Enquanto a nova ordem convive com traços do velho – o fordismo – para consolidá-la ganham destaque intelectuais coletivos internacionais (Banco Mundial, Banco Interamericano de Desenvolvimento, Fundo Monetário Internacional, Organização Mundial do Comércio, UNESCO, CEPAL etc.) que arquitetam em favor do capital, especialmente o monetário, endividando os Estados perante os grandes fundos de aplicação privados, fazendo-os prisioneiros da lógica de mercado. Os custos são socializados pela via fiscal e em detrimento das áreas sociais. Os direitos sociais tornam-se mercadorias, com o deslocamento do capital para esferas sociais e políticas.

No Estado, restringe-se a esfera pública enquanto fortalece-se a privada. O Estado é forte, pouco interventor, mas o poder regulador, sob a forma do 'político', é o econômico. O Estado transfere suas antigas responsabilidades para a sociedade civil, mas avalia, financia, fiscaliza conforme políticas influenciadas pelas agências multilaterais.

A cidadania sofre restrições, uma vez que os direitos sociais tornam-se mercadorias. A condição humana passa a ser degradada mais violentamente e a nova cidadania é a cidadania produtiva. "A educação mercantiliza-se em todos os seus aspectos segundo a mesma matriz teórico-político-ideológica do Estado, na sua gestão e no seu conteúdo curricular, ambos baseados e legitimados pela ausência de sensibilidade com o social e por uma racionalidade científica instrumental" (p. 35). Para estas idéias muito contribuíram Hayek e Friedman.

O que fazer:
**a.** Liste todas as organizações que o trecho apresenta como intelectuais coletivos internacionais.
**b.** Transcreva das entradas as linhas desde a que contém "You are a computer-use" até a que contém "point(1725,94)", incluindo ambas. Deixe as imagens fora da resposta.

Entradas do conjunto:
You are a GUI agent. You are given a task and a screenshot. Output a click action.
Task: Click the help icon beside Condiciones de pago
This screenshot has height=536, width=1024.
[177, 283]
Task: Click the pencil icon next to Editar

--

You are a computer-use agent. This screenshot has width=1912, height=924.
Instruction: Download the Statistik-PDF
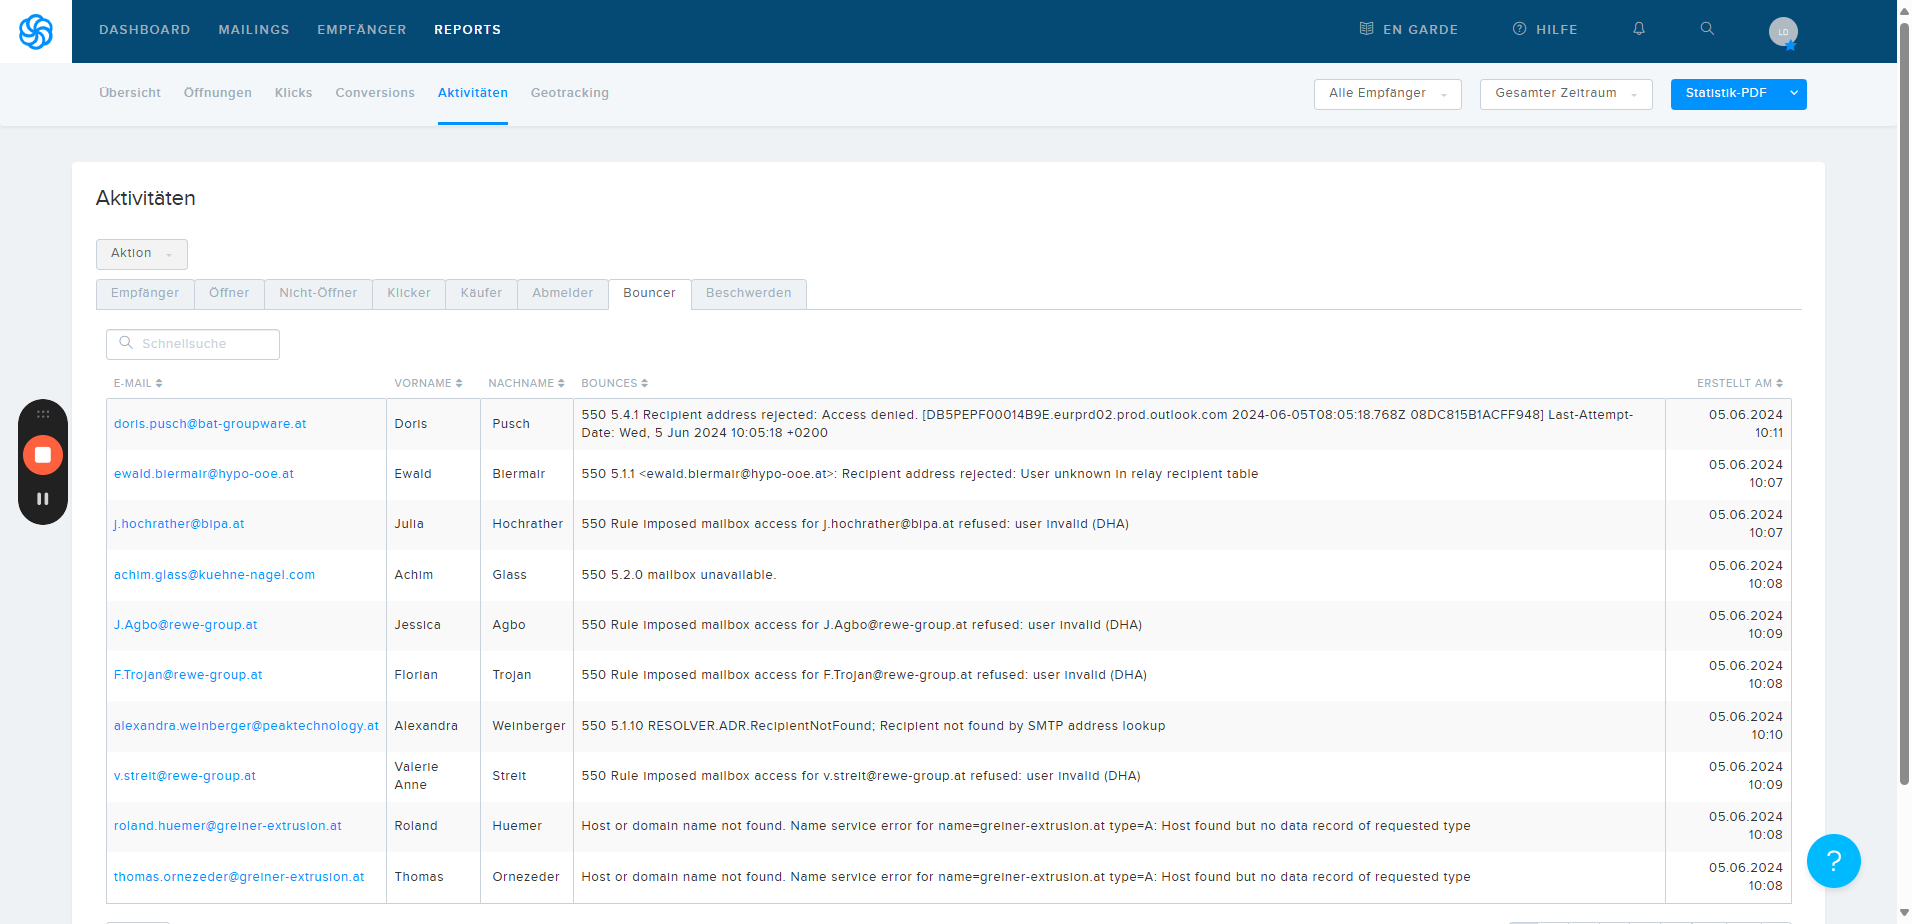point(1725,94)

Respostas:
**a.**
Banco Mundial
Banco Interamericano de Desenvolvimento
Fundo Monetário Internacional
Organização Mundial do Comércio
UNESCO
CEPAL

**b.**
You are a computer-use agent. This screenshot has width=1912, height=924.
Instruction: Download the Statistik-PDF
point(1725,94)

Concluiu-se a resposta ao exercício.